Your assignment: Report each line of the records where "screenshot" occurs.
==============================
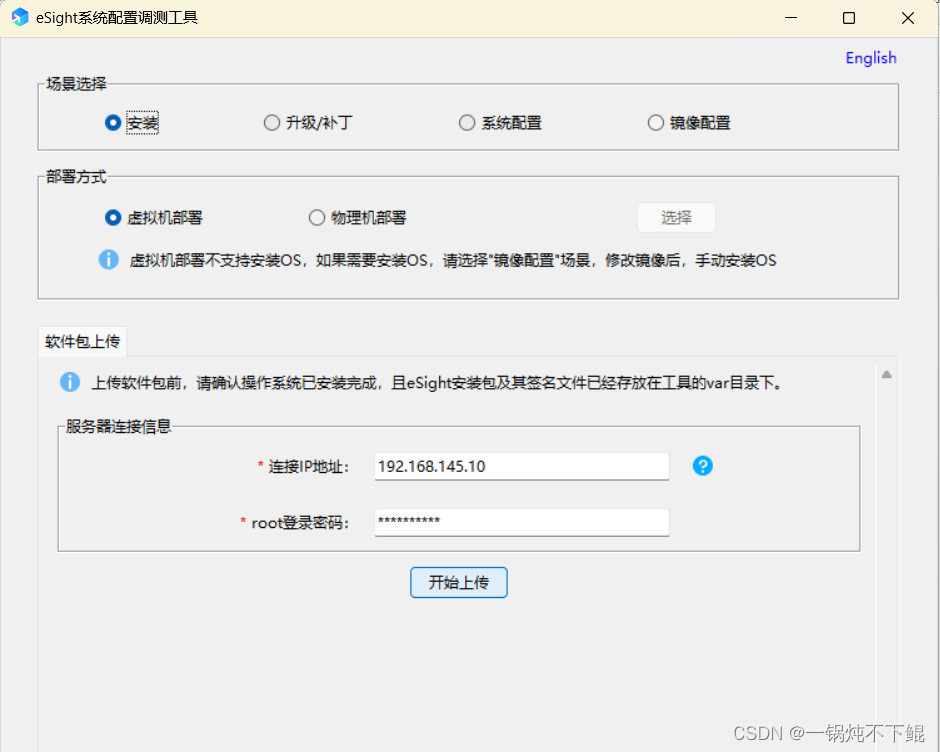Switch interface language via the English link

(x=870, y=58)
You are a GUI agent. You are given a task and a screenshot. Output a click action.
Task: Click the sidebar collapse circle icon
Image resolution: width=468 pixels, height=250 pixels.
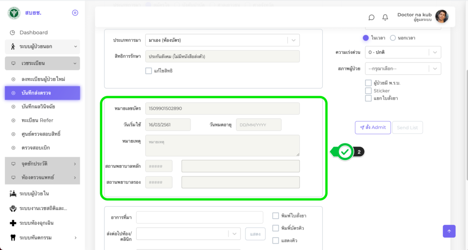click(x=75, y=13)
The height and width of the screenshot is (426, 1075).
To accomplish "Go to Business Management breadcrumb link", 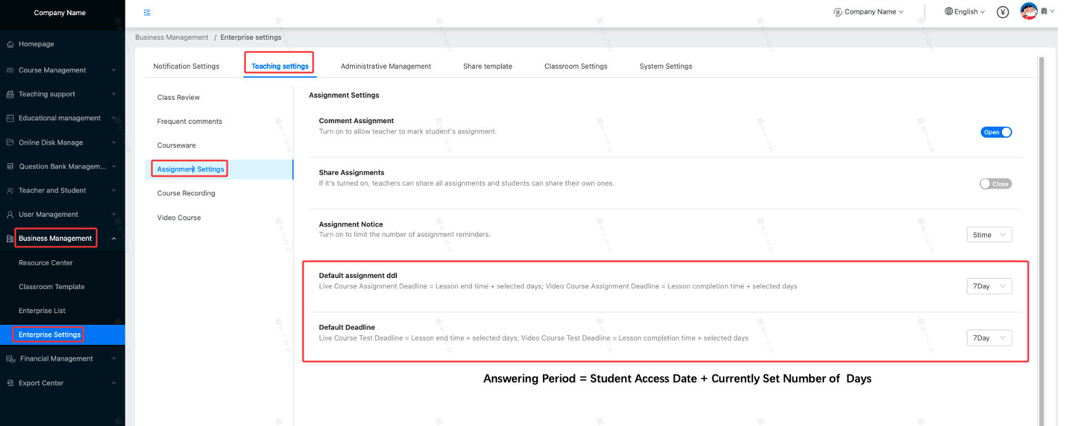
==============================
Answer:
You are a GUI agent. You are given a task and a screenshot. Output a click action.
The height and width of the screenshot is (426, 1075).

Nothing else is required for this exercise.